§ Action item
Each entry needs to be reproduced verbatim.

○ ○ ○ ○ ○ ○ ○

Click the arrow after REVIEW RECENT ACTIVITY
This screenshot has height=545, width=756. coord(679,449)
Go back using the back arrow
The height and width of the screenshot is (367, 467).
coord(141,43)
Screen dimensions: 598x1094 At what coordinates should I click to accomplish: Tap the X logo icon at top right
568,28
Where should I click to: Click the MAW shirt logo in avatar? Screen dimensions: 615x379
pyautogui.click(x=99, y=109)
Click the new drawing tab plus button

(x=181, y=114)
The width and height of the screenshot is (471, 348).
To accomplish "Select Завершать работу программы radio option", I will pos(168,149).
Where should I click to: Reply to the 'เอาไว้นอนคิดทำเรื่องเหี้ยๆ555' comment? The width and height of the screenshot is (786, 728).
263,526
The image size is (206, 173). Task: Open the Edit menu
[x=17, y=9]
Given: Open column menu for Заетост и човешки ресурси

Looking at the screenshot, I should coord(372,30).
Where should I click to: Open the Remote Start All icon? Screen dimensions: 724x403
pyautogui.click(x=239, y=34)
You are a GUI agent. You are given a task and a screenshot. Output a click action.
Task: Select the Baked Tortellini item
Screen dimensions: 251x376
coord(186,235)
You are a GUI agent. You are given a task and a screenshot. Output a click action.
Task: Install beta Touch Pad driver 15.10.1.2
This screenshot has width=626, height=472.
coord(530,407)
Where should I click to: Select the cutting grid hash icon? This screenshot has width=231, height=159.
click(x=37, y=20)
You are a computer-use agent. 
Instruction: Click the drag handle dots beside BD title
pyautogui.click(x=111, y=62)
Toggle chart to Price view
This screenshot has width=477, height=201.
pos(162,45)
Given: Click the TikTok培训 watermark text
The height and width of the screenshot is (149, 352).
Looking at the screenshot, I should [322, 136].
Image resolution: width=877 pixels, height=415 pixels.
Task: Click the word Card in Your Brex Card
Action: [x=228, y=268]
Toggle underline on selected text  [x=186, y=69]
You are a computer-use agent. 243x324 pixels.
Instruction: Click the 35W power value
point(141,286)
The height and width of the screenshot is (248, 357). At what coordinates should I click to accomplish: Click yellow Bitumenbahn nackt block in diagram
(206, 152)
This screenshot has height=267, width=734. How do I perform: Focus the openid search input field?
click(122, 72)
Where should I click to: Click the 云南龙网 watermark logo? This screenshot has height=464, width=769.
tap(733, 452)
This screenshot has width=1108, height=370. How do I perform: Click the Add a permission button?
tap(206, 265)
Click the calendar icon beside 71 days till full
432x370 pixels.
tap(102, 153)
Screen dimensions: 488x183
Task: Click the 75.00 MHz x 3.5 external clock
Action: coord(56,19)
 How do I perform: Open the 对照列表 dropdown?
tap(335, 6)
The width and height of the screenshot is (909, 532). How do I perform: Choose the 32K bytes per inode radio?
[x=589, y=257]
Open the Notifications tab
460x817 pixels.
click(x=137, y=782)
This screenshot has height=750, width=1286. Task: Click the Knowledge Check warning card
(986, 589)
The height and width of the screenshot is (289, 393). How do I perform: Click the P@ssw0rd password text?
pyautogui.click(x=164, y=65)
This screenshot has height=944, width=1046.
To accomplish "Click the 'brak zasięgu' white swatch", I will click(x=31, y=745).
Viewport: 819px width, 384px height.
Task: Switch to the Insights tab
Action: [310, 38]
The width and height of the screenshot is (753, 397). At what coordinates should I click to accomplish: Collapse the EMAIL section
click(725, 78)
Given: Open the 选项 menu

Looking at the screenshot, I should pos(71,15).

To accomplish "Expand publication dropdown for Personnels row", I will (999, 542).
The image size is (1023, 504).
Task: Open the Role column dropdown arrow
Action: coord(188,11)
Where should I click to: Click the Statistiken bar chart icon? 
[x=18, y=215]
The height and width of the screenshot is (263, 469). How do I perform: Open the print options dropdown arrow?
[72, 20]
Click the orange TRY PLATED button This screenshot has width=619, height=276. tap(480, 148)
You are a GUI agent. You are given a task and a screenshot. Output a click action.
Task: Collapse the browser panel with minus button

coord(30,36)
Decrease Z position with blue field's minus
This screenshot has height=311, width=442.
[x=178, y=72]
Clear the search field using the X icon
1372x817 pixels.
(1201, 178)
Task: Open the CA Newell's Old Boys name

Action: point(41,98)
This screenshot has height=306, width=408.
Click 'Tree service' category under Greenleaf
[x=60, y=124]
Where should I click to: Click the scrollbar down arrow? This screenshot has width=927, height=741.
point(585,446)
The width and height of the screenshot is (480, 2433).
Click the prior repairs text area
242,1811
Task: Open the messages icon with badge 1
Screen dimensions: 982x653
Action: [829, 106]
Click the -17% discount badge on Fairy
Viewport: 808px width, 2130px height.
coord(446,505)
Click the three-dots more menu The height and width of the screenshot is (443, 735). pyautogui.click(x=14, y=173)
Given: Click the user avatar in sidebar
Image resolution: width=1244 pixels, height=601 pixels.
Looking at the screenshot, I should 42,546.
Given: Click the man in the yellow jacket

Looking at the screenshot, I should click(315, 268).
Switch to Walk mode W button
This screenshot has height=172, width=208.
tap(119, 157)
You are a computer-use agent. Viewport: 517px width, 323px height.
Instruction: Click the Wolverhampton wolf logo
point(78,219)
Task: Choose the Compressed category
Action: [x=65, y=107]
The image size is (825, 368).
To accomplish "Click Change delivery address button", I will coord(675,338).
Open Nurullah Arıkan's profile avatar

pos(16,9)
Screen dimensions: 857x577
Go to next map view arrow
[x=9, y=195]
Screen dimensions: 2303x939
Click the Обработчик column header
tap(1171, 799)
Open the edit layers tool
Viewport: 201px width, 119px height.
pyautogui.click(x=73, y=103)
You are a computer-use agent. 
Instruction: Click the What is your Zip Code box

○ ○ ○ ○ ○ ○ ○

§ Final answer
Click the arrow after REVIEW RECENT ACTIVITY
This screenshot has height=545, width=756. coord(679,449)
Go back using the back arrow
The height and width of the screenshot is (367, 467).
coord(141,43)
Screen dimensions: 598x1094 At what coordinates should I click to accomplish: Tap the X logo icon at top right
568,28
Where should I click to: Click the MAW shirt logo in avatar? Screen dimensions: 615x379
pyautogui.click(x=99, y=109)
Click the new drawing tab plus button

(x=181, y=114)
The width and height of the screenshot is (471, 348).
To accomplish "Select Завершать работу программы radio option", I will pos(168,149).
Where should I click to: Reply to the 'เอาไว้นอนคิดทำเรื่องเหี้ยๆ555' comment? The width and height of the screenshot is (786, 728).
263,526
The image size is (206, 173). Task: Open the Edit menu
[x=17, y=9]
Given: Open column menu for Заетост и човешки ресурси

Looking at the screenshot, I should coord(372,30).
Where should I click to: Open the Remote Start All icon? Screen dimensions: 724x403
pyautogui.click(x=239, y=34)
You are a GUI agent. You are given a task and a screenshot. Output a click action.
Task: Select the Baked Tortellini item
Screen dimensions: 251x376
coord(186,235)
You are a GUI agent. You are given a task and a screenshot. Output a click action.
Task: Install beta Touch Pad driver 15.10.1.2
This screenshot has width=626, height=472.
coord(530,407)
Where should I click to: Select the cutting grid hash icon? This screenshot has width=231, height=159.
click(x=37, y=20)
You are a computer-use agent. 
Instruction: Click the drag handle dots beside BD title
pyautogui.click(x=111, y=62)
Toggle chart to Price view
This screenshot has width=477, height=201.
pos(162,45)
Given: Click the TikTok培训 watermark text
The height and width of the screenshot is (149, 352).
Looking at the screenshot, I should [322, 136].
Image resolution: width=877 pixels, height=415 pixels.
Task: Click the word Card in Your Brex Card
Action: [x=228, y=268]
Toggle underline on selected text  [x=186, y=69]
You are a computer-use agent. 243x324 pixels.
Instruction: Click the 35W power value
point(141,286)
The height and width of the screenshot is (248, 357). At what coordinates should I click to accomplish: Click yellow Bitumenbahn nackt block in diagram
(206, 152)
This screenshot has height=267, width=734. How do I perform: Focus the openid search input field?
click(122, 72)
Where should I click to: Click the 云南龙网 watermark logo? This screenshot has height=464, width=769.
tap(733, 452)
This screenshot has width=1108, height=370. How do I perform: Click the Add a permission button?
tap(206, 265)
Click the calendar icon beside 71 days till full
432x370 pixels.
tap(102, 153)
Screen dimensions: 488x183
Task: Click the 75.00 MHz x 3.5 external clock
Action: coord(56,19)
 How do I perform: Open the 对照列表 dropdown?
tap(335, 6)
The width and height of the screenshot is (909, 532). How do I perform: Choose the 32K bytes per inode radio?
[x=589, y=257]
Open the Notifications tab
460x817 pixels.
click(x=137, y=782)
This screenshot has height=750, width=1286. Task: Click the Knowledge Check warning card
(986, 589)
The height and width of the screenshot is (289, 393). How do I perform: Click the P@ssw0rd password text?
pyautogui.click(x=164, y=65)
This screenshot has height=944, width=1046.
To accomplish "Click the 'brak zasięgu' white swatch", I will click(x=31, y=745).
Viewport: 819px width, 384px height.
Task: Switch to the Insights tab
Action: [310, 38]
The width and height of the screenshot is (753, 397). At what coordinates should I click to accomplish: Collapse the EMAIL section
click(725, 78)
Given: Open the 选项 menu

Looking at the screenshot, I should pos(71,15).

To accomplish "Expand publication dropdown for Personnels row", I will (999, 542).
The image size is (1023, 504).
Task: Open the Role column dropdown arrow
Action: coord(188,11)
Where should I click to: Click the Statistiken bar chart icon? 
[x=18, y=215]
The height and width of the screenshot is (263, 469). How do I perform: Open the print options dropdown arrow?
[72, 20]
Click the orange TRY PLATED button This screenshot has width=619, height=276. tap(480, 148)
You are a GUI agent. You are given a task and a screenshot. Output a click action.
Task: Collapse the browser panel with minus button

coord(30,36)
Decrease Z position with blue field's minus
This screenshot has height=311, width=442.
[x=178, y=72]
Clear the search field using the X icon
1372x817 pixels.
(1201, 178)
Task: Open the CA Newell's Old Boys name

Action: point(41,98)
This screenshot has height=306, width=408.
Click 'Tree service' category under Greenleaf
[x=60, y=124]
Where should I click to: Click the scrollbar down arrow? This screenshot has width=927, height=741.
point(585,446)
The width and height of the screenshot is (480, 2433).
Click the prior repairs text area
242,1811
Task: Open the messages icon with badge 1
Screen dimensions: 982x653
Action: [829, 106]
Click the -17% discount badge on Fairy
Viewport: 808px width, 2130px height.
coord(446,505)
Click the three-dots more menu The height and width of the screenshot is (443, 735). pyautogui.click(x=14, y=173)
Given: Click the user avatar in sidebar
Image resolution: width=1244 pixels, height=601 pixels.
Looking at the screenshot, I should 42,546.
Given: Click the man in the yellow jacket

Looking at the screenshot, I should click(315, 268).
Switch to Walk mode W button
This screenshot has height=172, width=208.
tap(119, 157)
You are a computer-use agent. Viewport: 517px width, 323px height.
Instruction: Click the Wolverhampton wolf logo
point(78,219)
Task: Choose the Compressed category
Action: [x=65, y=107]
The image size is (825, 368).
To accomplish "Click Change delivery address button", I will coord(675,338).
Open Nurullah Arıkan's profile avatar

pos(16,9)
Screen dimensions: 857x577
Go to next map view arrow
[x=9, y=195]
Screen dimensions: 2303x939
Click the Обработчик column header
tap(1171, 799)
Open the edit layers tool
Viewport: 201px width, 119px height.
pyautogui.click(x=73, y=103)
You are a computer-use agent. 
Instruction: Click the What is your Zip Code box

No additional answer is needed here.